++++ Text section ++++
Teaching Strategy Summary for Chapter 2
Use lots of visual aids. Either engage students in hands-on interaction with minerals or prepare
demonstrations of the various qualities associated with minerals.
giving them a relationship to Earth science will keep these concepts fresh and give students a
different perspective.
• When explaining the difference between a mineral and a rock, have a large hand sample of
something that is clearly a mineral, e.g. feldspar, and a hand sample of a rock that clearly is
an aggregate of minerals, e.g. granite. This helps illustrate how minerals can be constituents
of rocks or rocks in and of themselves.
• You can simultaneously introduce the concepts of mineral cleavage and internal bonding by
bringing to class a large hand sample of a readily and obviously cleaved mineral such as
halite, calcite, or feldspar. Also bring a rock hammer and safety goggles. Show how when hit
with a hammer, the mineral cleaves along consistent planes. Use this to explain how it
reflects patterns of weak atomic bonding within the mineral.
• Students often confuse the crystal form of quartz for cleavage, when quartz only exhibits
fracture. If you have a quartz sample to spare, you might hit it with a rock hammer to
demonstrate fracture and reinforce the fact that crystal form and cleavage are two very
different things, but both are a reflection of internal atomic structure.
• If you do not have the capacity to demonstrate fracture or cleavage in your classroom,
consider using short YouTube video clips where these properties are demonstrated by others.
++++ Data supplied ++++
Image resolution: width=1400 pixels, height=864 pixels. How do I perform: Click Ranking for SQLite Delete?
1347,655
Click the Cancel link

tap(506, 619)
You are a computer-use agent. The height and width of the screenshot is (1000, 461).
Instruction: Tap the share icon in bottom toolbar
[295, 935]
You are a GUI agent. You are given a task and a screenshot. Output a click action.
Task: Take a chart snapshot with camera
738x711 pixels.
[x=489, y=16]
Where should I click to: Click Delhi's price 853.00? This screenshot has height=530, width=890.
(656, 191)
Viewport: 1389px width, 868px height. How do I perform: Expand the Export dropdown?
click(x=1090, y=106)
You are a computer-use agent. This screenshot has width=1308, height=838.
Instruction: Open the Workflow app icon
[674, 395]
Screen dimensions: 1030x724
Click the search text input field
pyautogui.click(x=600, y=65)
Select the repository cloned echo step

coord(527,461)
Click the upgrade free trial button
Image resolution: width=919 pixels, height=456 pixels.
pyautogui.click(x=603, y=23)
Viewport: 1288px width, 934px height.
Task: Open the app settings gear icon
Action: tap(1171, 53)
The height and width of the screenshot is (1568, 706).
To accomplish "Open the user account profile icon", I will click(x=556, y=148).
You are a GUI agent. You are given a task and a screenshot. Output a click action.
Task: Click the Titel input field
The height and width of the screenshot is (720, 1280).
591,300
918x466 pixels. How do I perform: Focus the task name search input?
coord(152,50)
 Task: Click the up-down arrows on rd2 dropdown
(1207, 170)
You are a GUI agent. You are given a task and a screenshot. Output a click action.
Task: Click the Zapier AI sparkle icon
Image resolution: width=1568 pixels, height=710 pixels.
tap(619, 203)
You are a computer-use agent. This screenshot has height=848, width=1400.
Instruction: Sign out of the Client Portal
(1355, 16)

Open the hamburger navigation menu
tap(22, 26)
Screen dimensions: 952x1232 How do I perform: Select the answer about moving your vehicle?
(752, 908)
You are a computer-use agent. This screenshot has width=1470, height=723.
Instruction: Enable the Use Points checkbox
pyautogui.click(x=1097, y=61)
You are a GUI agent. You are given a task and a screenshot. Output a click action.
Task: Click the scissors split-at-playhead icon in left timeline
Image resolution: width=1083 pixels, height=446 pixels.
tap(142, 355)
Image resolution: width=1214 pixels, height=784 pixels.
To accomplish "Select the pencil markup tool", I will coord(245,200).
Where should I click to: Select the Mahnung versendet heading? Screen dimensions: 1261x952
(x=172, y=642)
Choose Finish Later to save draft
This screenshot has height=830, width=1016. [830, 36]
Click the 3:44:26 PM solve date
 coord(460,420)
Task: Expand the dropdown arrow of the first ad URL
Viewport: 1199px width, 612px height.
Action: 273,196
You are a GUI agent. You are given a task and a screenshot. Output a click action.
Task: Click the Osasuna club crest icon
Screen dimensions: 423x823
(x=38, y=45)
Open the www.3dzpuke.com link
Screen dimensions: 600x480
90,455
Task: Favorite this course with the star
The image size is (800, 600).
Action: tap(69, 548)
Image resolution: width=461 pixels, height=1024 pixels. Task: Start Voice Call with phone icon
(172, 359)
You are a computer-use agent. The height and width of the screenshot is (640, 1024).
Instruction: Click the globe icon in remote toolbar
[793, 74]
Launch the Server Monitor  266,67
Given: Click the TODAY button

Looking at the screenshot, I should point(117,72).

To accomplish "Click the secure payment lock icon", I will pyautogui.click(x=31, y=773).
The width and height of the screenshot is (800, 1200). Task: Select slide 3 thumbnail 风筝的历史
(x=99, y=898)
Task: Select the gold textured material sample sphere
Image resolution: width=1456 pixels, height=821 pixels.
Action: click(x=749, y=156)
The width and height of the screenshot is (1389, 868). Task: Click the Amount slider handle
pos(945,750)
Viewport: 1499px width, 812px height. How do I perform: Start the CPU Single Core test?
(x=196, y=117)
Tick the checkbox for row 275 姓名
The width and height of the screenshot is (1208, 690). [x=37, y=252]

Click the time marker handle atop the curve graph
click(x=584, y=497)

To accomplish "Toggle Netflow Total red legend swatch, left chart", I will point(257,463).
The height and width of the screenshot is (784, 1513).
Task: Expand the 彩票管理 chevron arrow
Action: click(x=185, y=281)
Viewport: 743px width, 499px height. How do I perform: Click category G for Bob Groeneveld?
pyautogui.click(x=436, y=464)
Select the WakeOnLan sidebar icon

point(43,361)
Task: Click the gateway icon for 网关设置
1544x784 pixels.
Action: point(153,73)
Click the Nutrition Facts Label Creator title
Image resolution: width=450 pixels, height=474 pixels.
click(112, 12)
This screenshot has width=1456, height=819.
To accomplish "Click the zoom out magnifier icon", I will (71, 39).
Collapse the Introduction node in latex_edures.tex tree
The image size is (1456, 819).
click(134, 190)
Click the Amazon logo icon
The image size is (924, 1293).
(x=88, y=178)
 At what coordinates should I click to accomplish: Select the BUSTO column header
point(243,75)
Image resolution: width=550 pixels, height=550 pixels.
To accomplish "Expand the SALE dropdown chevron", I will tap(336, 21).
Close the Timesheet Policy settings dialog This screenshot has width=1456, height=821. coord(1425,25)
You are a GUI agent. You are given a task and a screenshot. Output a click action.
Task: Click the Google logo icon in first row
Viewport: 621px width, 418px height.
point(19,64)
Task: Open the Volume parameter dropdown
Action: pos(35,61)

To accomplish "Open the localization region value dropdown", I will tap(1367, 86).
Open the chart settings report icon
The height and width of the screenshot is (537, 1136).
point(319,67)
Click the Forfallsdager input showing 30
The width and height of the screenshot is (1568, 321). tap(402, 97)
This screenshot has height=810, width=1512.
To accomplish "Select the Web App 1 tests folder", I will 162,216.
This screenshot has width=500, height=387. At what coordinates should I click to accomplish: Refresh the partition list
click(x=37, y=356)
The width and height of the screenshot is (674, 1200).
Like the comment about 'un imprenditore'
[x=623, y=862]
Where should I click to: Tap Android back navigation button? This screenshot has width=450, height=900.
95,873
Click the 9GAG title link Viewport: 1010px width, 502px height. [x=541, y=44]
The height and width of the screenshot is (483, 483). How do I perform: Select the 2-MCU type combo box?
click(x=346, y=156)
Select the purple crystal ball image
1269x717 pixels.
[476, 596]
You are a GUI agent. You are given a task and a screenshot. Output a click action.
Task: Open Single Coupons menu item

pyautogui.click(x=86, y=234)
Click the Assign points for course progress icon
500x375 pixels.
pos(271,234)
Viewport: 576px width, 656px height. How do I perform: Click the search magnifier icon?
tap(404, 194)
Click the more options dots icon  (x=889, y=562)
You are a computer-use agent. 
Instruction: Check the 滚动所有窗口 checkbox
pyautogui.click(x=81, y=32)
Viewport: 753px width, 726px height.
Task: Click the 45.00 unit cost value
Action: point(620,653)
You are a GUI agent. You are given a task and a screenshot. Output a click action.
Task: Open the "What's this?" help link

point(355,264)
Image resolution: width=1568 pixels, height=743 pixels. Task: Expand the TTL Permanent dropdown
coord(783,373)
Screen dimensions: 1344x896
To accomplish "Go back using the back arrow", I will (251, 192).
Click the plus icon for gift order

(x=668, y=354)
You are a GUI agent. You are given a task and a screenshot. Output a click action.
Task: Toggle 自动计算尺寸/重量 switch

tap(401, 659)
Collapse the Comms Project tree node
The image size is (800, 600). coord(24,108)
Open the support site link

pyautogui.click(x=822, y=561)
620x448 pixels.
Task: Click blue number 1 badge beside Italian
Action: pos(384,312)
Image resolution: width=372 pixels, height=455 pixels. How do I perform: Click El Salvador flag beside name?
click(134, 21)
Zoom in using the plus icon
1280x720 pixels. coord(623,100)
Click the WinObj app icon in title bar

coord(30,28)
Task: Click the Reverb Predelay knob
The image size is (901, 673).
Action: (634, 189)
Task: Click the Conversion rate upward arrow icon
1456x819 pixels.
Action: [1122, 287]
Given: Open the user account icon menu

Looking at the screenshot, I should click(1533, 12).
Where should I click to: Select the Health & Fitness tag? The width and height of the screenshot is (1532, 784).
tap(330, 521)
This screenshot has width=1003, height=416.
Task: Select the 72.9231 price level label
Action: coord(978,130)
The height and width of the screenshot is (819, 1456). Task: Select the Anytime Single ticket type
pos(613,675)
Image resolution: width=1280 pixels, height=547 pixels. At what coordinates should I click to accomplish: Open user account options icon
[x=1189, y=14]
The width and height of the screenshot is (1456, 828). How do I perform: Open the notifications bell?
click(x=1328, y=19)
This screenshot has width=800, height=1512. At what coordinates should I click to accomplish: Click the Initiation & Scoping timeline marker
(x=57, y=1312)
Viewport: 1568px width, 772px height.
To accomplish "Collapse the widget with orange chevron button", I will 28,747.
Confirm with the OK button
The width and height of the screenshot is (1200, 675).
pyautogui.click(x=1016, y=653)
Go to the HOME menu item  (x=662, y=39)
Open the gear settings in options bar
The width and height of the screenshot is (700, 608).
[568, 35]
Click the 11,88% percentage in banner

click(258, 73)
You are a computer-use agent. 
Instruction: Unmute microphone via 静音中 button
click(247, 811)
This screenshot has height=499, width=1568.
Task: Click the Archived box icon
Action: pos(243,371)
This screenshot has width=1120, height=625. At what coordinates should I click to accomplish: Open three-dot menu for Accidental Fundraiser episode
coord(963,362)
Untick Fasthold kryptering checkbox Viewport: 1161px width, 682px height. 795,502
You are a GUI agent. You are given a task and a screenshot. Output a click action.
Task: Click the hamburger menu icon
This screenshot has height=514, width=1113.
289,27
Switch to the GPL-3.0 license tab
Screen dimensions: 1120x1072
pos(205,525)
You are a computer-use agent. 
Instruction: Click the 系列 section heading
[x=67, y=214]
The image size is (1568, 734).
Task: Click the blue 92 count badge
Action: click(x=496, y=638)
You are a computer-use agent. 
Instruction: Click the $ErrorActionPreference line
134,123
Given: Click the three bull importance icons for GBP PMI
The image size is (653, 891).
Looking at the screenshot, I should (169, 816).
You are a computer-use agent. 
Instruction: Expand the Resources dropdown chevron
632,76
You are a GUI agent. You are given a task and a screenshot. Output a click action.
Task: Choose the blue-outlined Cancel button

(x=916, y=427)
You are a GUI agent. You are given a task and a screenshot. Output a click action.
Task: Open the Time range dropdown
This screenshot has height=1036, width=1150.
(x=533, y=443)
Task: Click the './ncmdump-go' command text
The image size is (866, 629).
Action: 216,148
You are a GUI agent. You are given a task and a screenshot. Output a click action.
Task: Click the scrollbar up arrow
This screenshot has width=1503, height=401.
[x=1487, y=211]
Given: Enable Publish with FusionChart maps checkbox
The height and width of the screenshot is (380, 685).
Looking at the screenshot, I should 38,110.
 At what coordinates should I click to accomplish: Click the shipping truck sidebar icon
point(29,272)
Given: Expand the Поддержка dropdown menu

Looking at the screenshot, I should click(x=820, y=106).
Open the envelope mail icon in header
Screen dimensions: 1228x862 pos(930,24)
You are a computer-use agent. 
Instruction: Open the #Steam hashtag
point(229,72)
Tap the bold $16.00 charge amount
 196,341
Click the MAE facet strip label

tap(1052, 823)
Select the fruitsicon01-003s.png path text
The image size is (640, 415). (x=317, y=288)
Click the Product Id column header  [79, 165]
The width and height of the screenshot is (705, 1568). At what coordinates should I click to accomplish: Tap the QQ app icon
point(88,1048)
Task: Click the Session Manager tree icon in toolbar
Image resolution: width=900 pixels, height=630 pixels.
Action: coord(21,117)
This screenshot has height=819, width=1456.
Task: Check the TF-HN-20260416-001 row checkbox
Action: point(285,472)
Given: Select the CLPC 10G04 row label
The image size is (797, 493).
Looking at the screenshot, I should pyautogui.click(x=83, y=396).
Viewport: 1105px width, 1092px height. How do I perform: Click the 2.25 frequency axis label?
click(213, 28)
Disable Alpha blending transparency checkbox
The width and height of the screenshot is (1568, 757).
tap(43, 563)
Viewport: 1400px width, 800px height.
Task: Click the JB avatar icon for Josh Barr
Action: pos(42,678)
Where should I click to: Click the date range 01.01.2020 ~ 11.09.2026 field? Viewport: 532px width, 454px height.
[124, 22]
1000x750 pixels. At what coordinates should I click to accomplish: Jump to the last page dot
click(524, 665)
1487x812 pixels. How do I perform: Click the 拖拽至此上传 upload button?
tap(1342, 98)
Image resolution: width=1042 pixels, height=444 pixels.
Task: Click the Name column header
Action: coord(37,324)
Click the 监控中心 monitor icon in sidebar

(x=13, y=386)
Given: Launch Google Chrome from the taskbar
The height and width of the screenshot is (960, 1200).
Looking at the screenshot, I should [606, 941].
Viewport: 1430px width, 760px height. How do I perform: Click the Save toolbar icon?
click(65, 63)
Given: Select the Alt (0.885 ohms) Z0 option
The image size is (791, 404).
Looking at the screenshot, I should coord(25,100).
++++
§ Written request 1
In the teaching strategy summary, substitute "basalt" for "granite" and write out the passage starting with "giving them a" and going on through "and of themselves.".
§ Written request 2
Answer these questions from the teaching strategy summary:
(a) Which sample is named as something that is clearly a mineral?
(b) What should be brought to class along with a rock hammer?
(c) Which property does quartz exhibit instead of cleavage?
§ Written request 3
According to the teaching strategy summary, why might a teacher hit a quartz sample with a rock hammer?

§ Full answer 1
giving them a relationship to Earth science will keep these concepts fresh and give students a
different perspective.
• When explaining the difference between a mineral and a rock, have a large hand sample of
something that is clearly a mineral, e.g. feldspar, and a hand sample of a rock that clearly is
an aggregate of minerals, e.g. basalt. This helps illustrate how minerals can be constituents
of rocks or rocks in and of themselves.

§ Full answer 2
(a) Feldspar.
(b) Safety goggles.
(c) Fracture.

§ Full answer 3
Students often confuse the crystal form of quartz with cleavage, though quartz only exhibits fracture. Hitting a sample demonstrates fracture and reinforces that crystal form and cleavage are two very different things, even though both reflect internal atomic structure.